Content starts

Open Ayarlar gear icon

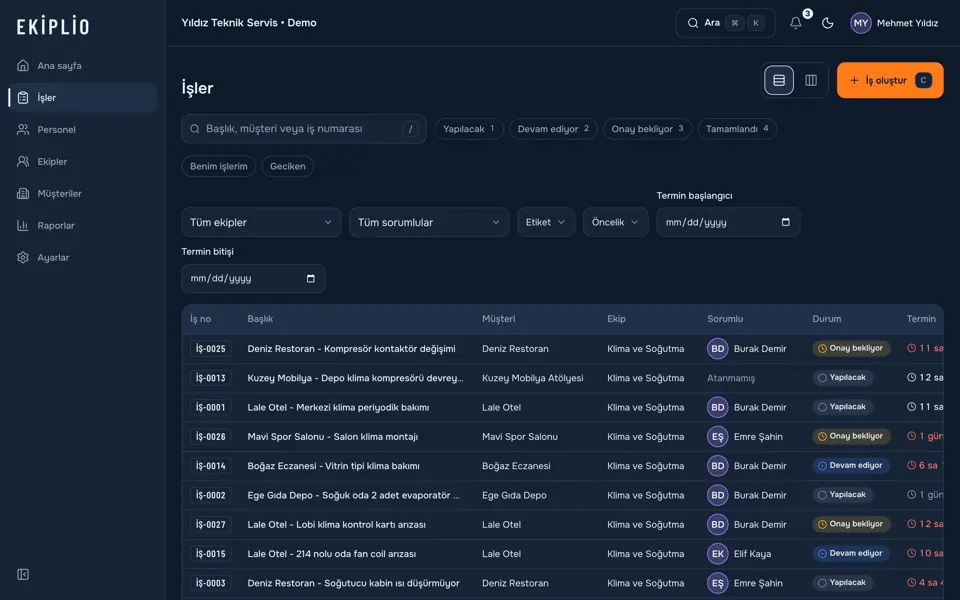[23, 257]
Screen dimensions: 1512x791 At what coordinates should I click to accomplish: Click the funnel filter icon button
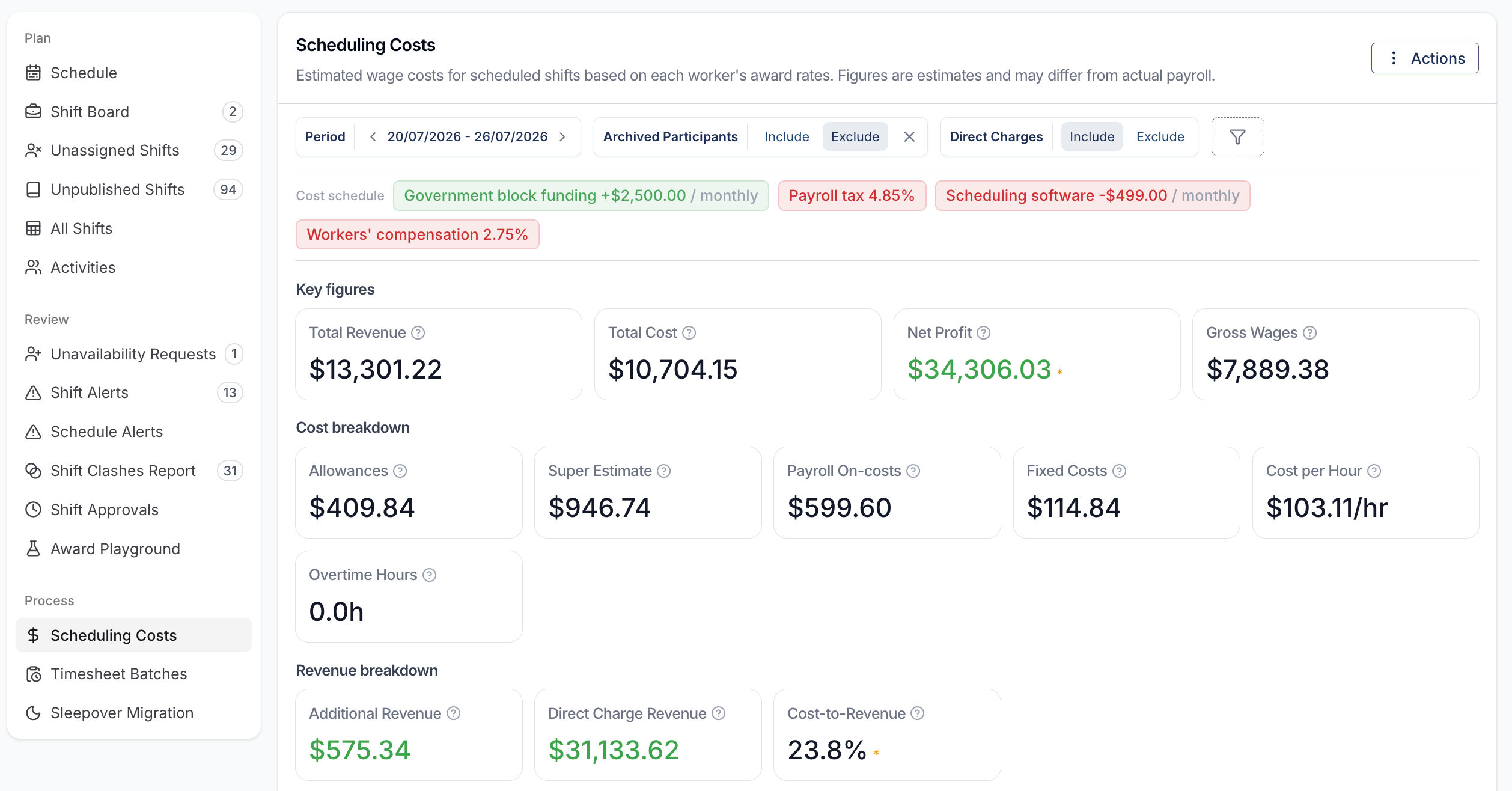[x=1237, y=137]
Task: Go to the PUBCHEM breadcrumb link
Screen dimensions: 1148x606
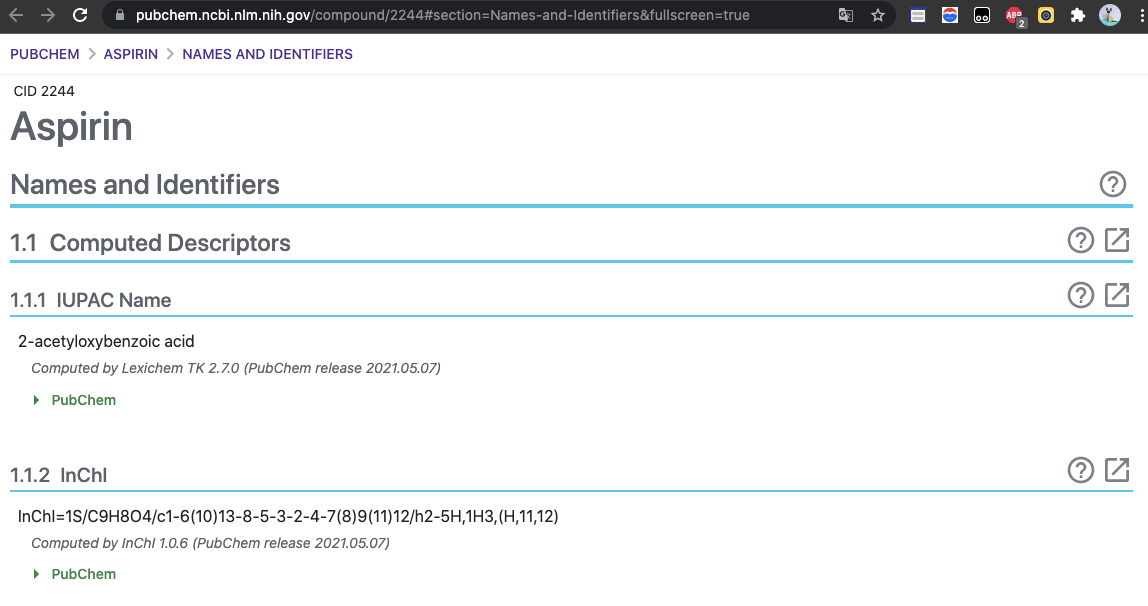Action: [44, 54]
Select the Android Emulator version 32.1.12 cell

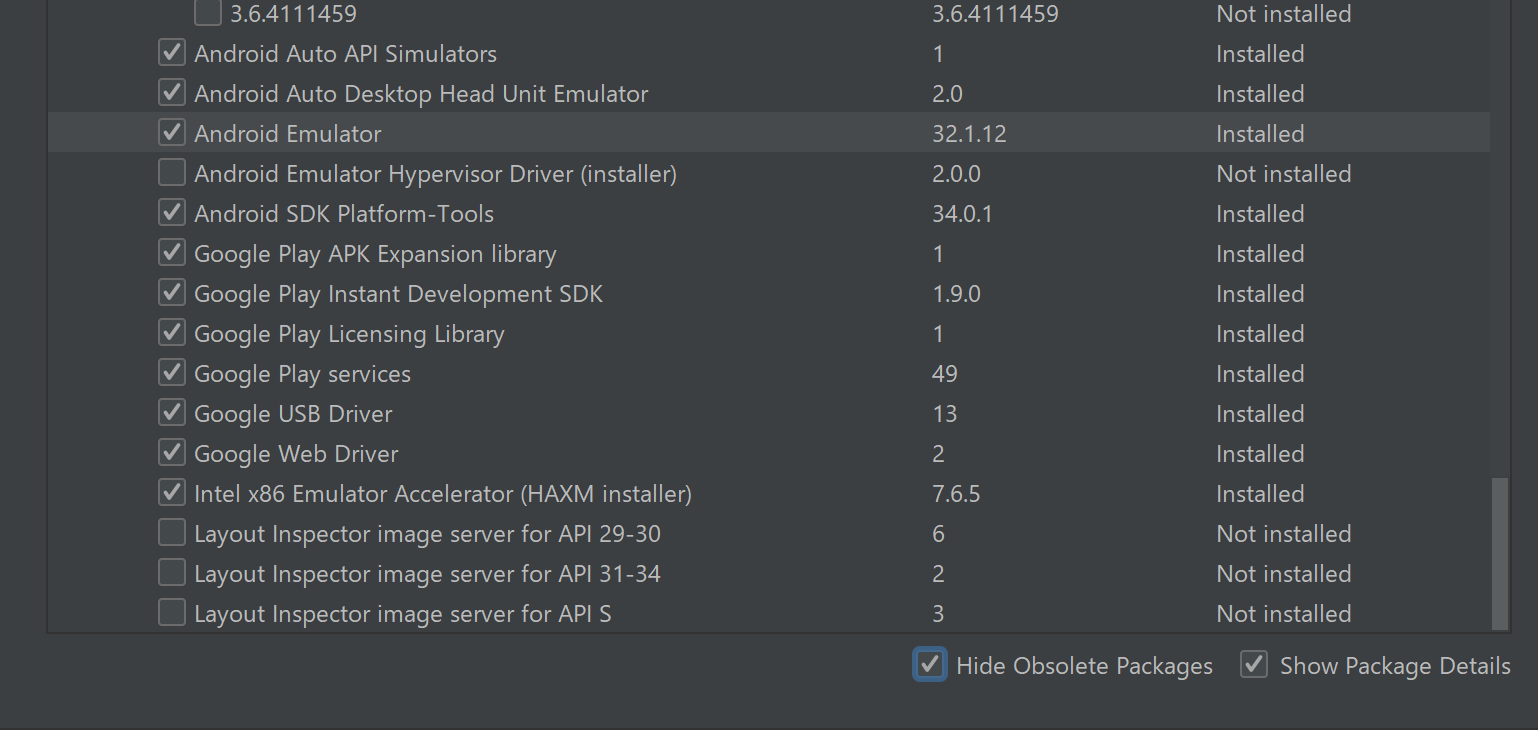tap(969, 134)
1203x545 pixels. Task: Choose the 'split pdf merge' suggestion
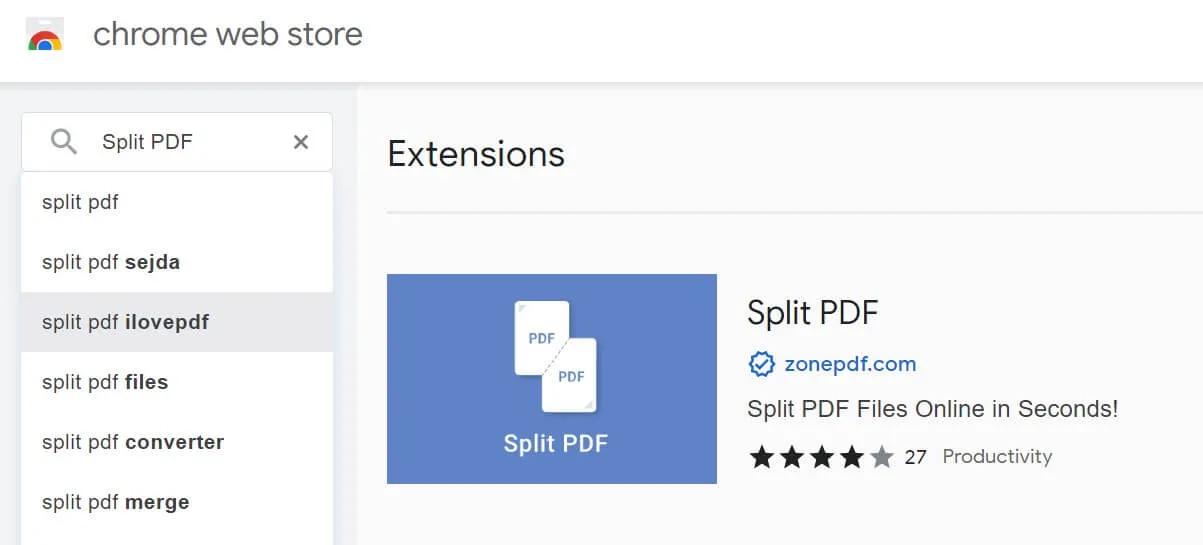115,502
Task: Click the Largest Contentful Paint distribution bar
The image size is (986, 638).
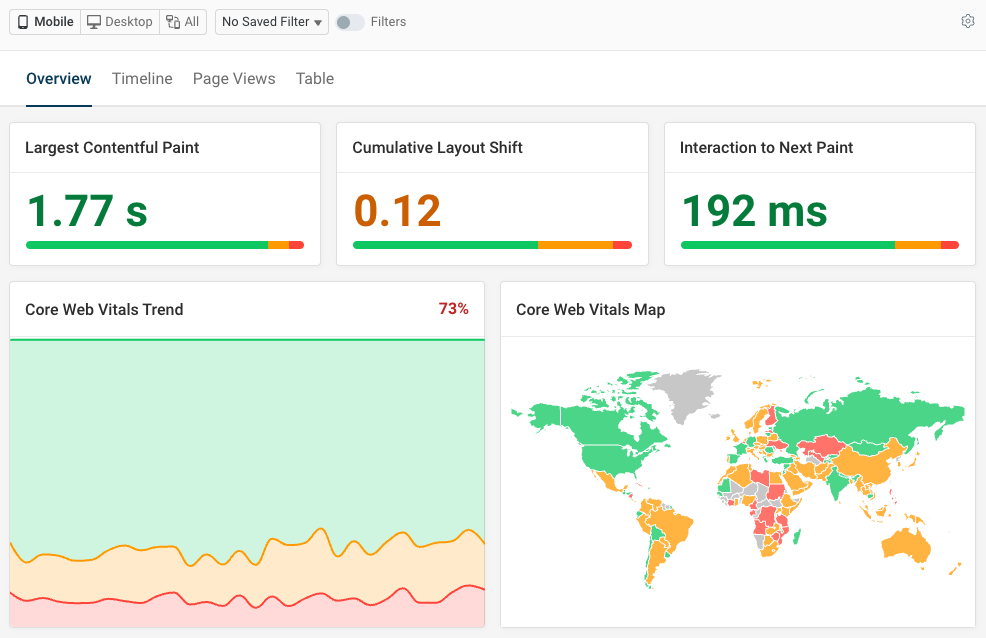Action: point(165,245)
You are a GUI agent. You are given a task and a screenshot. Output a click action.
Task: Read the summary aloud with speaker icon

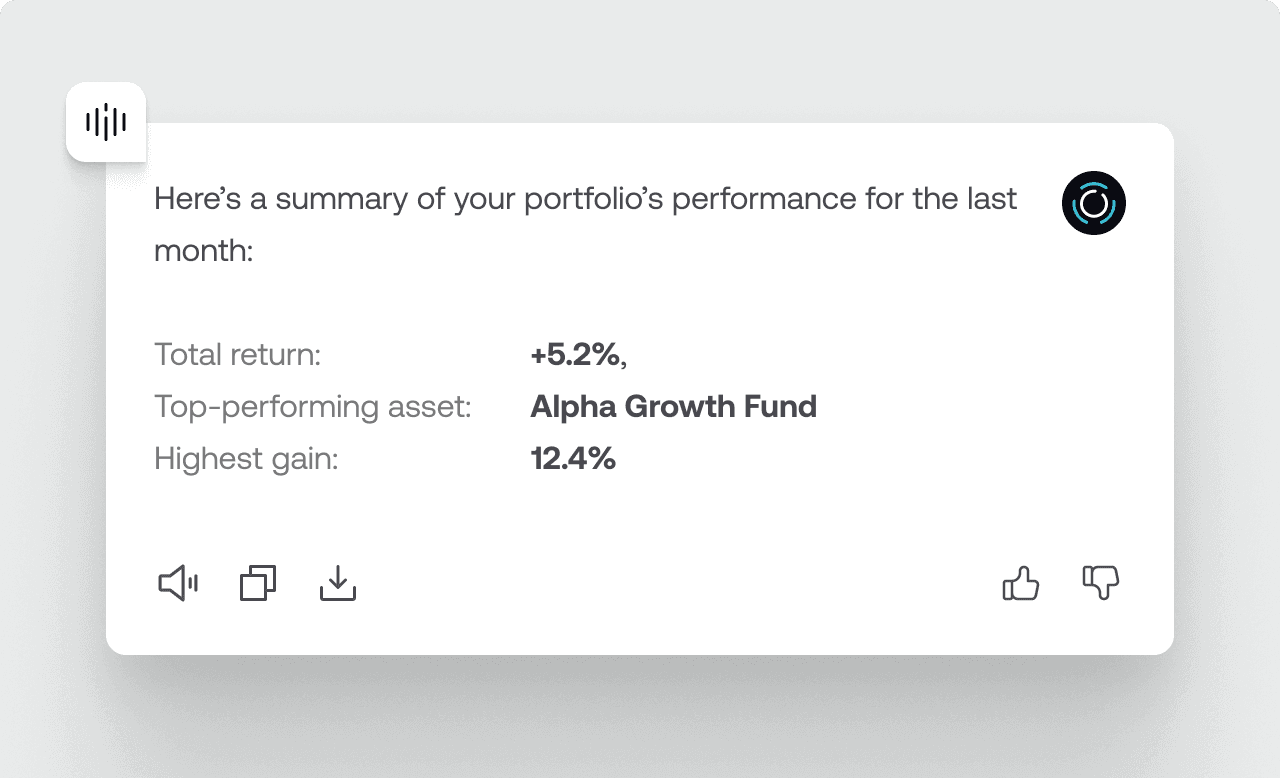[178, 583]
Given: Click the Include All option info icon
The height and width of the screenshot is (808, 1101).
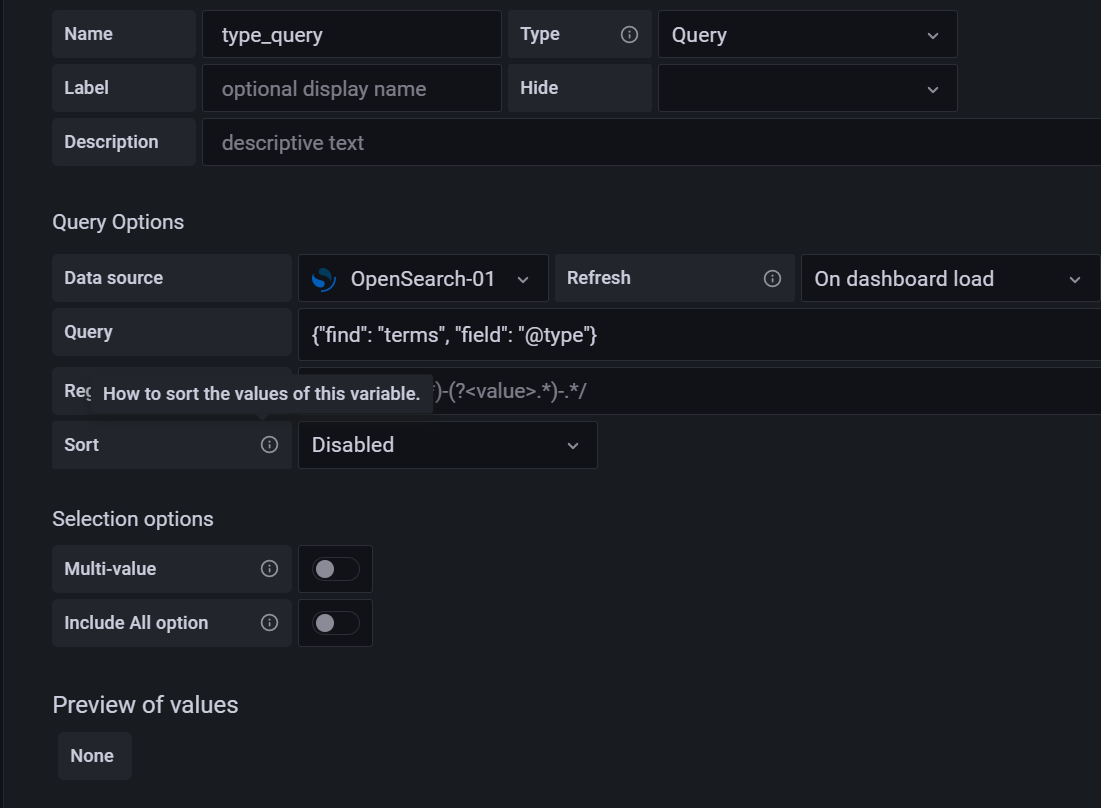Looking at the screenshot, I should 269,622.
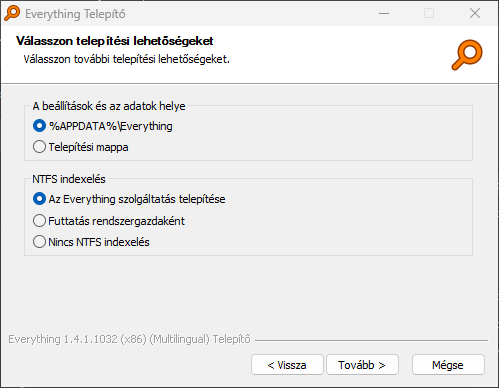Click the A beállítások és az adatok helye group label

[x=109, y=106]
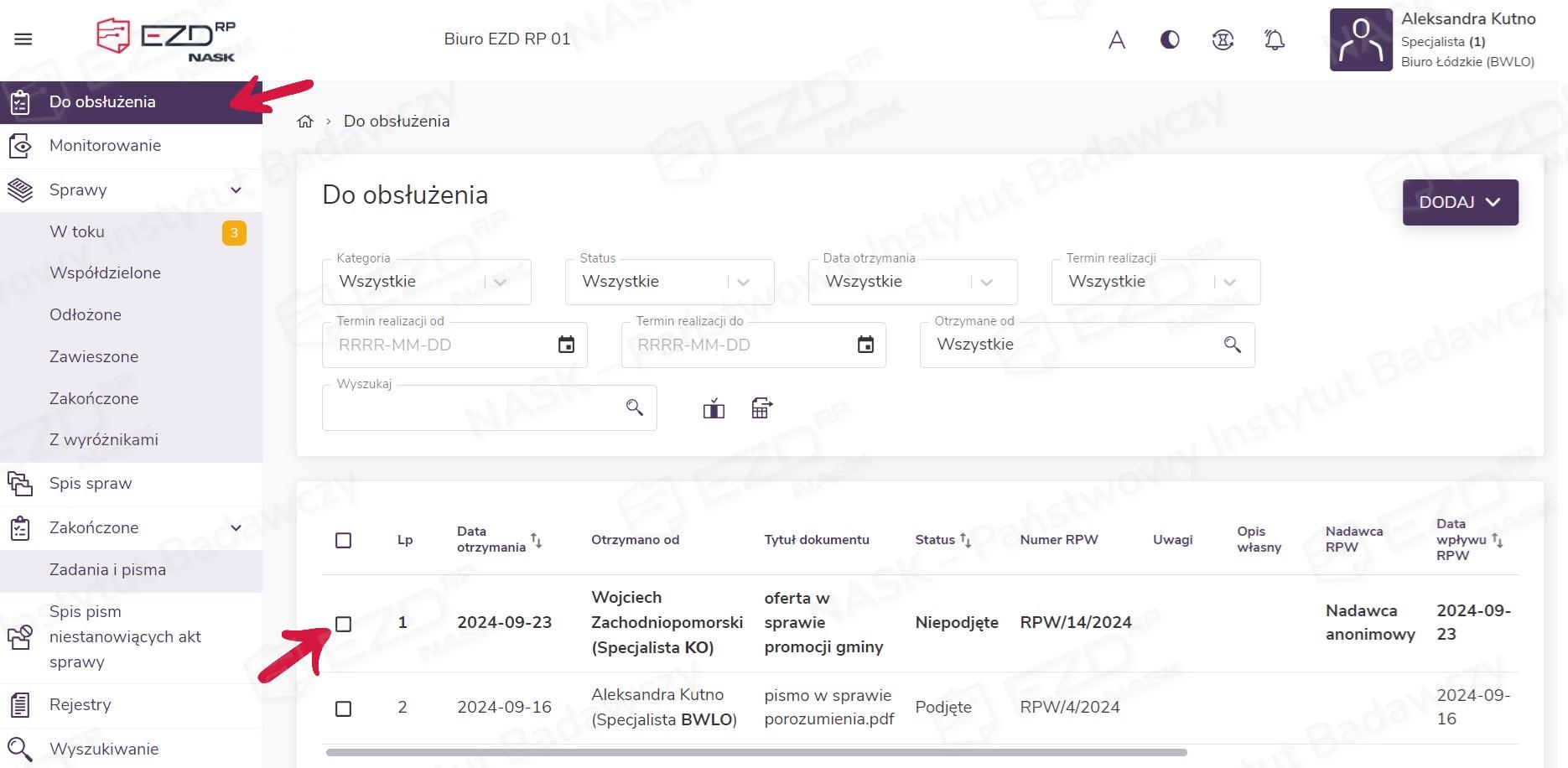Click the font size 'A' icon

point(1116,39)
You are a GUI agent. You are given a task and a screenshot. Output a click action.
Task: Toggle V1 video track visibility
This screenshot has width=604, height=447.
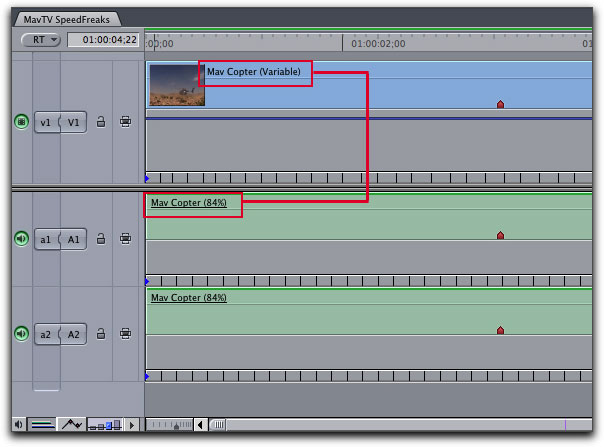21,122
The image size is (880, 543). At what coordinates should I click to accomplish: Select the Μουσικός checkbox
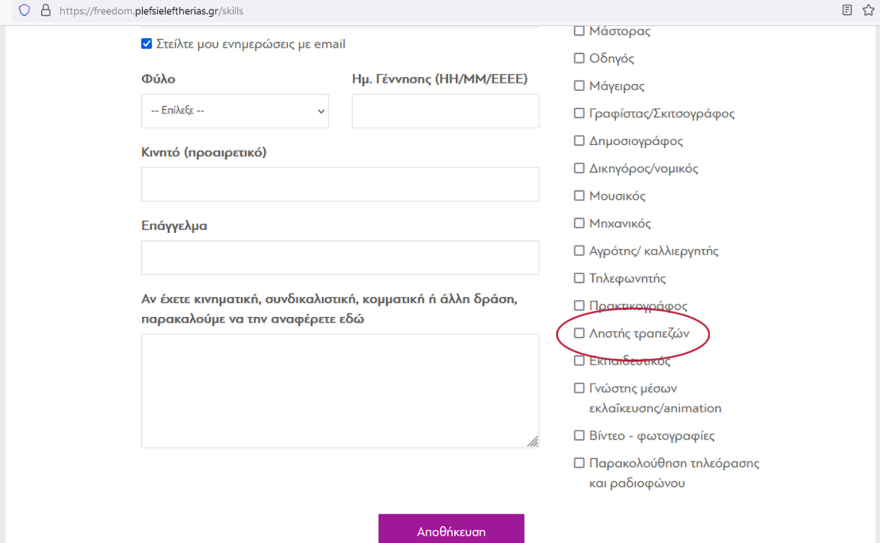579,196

Content ends

All that should be printed is the lines from the one containing "The height and" through the last line of the material above, both ends included, exactly as they stand; please skip the pictures.

The height and width of the screenshot is (808, 1101).
Looking at the screenshot, I should 269,622.
Click the A beállítások és az adatok helye group label

[x=109, y=106]
Click the font size 'A' icon

point(1116,39)
You are a GUI agent. You are given a task and a screenshot. Output a click action.
Task: Toggle V1 video track visibility
This screenshot has width=604, height=447.
21,122
The image size is (880, 543). At what coordinates should I click to accomplish: Select the Μουσικός checkbox
579,196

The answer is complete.